If everything’s completely open, it could lead to a higher rate of malware installs.
Imagine you could do with your hardware what you wanted. Brave. Innovative. Revolutionary.
/Old man laughing at "cloud" that is my baremetal.
I worry that the overton window has shifted so much after over a decade and a half of most downloads being mediated by "app stores" that most people don't realize or have the means to vocalize or understand what they're missing.
Now allow individuals to release apps again.
That blog post really downplays the issue that people have with the verification requirement and is tone-deaf. The resistance to get Google's blessing for app distribution is definitely not limited to students and hobbyists - and I don't think that's even the biggest affected group.
Sideloading? Really? So I'm not installing stuff on my phone, but sideloading... must be something illegal, isn't?
..does Valve wanna make a phone any time soon?
Great! Based on this, I would like to sign up to get early access to Android Developer Console (to distribute apps ONLY outside the Play store). The article explains that they will start sending out invitations to people on the waiting list.
But it does not say (or I can't find it) how to JOIN the waiting list. Does anyone know how?
I don't see in what world you would want to test this and help Google make this feature better, especially if you're doing it for free.
I have to admit I couldn't even understand this problem, because for me the "stock OS" is already unbearable and I'd simply never be able to use it - I've never used it for more than a hour..
The issue is that of network effects. Making it harder to sideload for example f-droid makes the already small market for it even smaller, leading to less apps. It also forces people developing Apps that they don't want to reveal to be developing for completly valid reasons (Imagine developing a porn app in saudi arabia or an abortion support app in the USA) to validate against google aka the US Government.
I'm just presenting my exotic point of view - since that developer verification would only be needed to run apps on the "stock OS" (which I consider bad), then deliberately excluding it could promote using LineageOS/GrapheneOS which would be a good thing.

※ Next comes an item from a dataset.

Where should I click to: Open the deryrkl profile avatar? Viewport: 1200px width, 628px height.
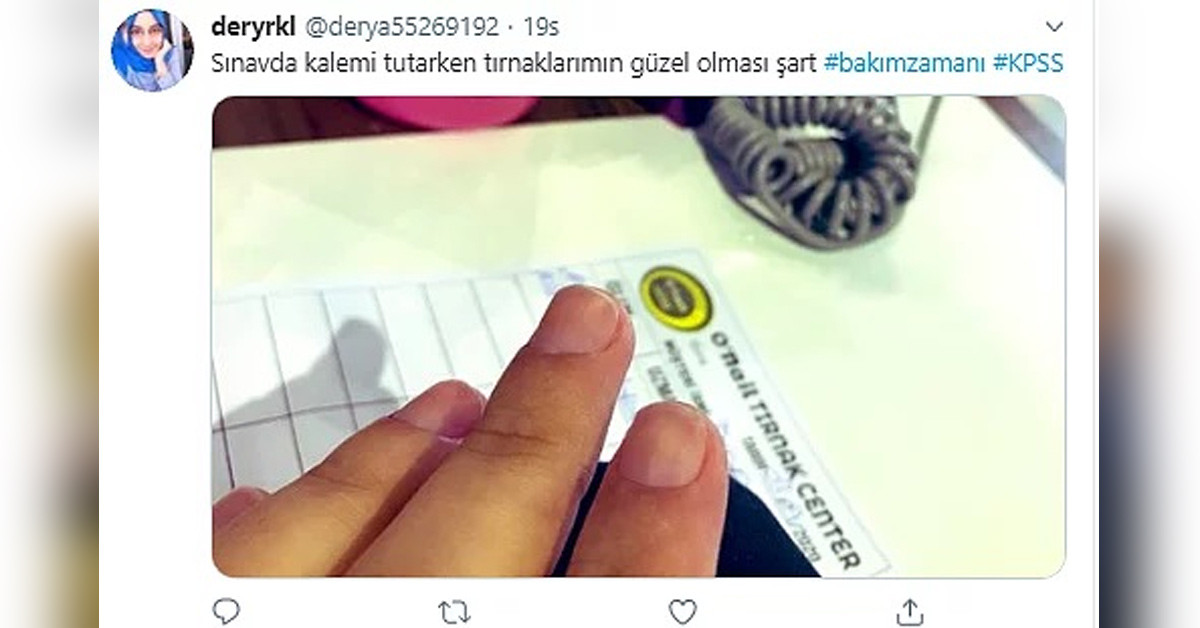pyautogui.click(x=152, y=51)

But of course I'm talking about non-commercial apps, but commercial app developers would already be on Google Play.
Ask yourself how relevant and interesting you'd find this comment if someone else had posted it.
I'd agree because I'd feel the same :)
As to relevance to the article - I'm not cheering that much because if Google made "stock OS" even worse then maybe more users would flock to LineageOS/GrapheneOS which would be a great thing and make it harder to push Play Integrity.
i think your opinion is pretty dated.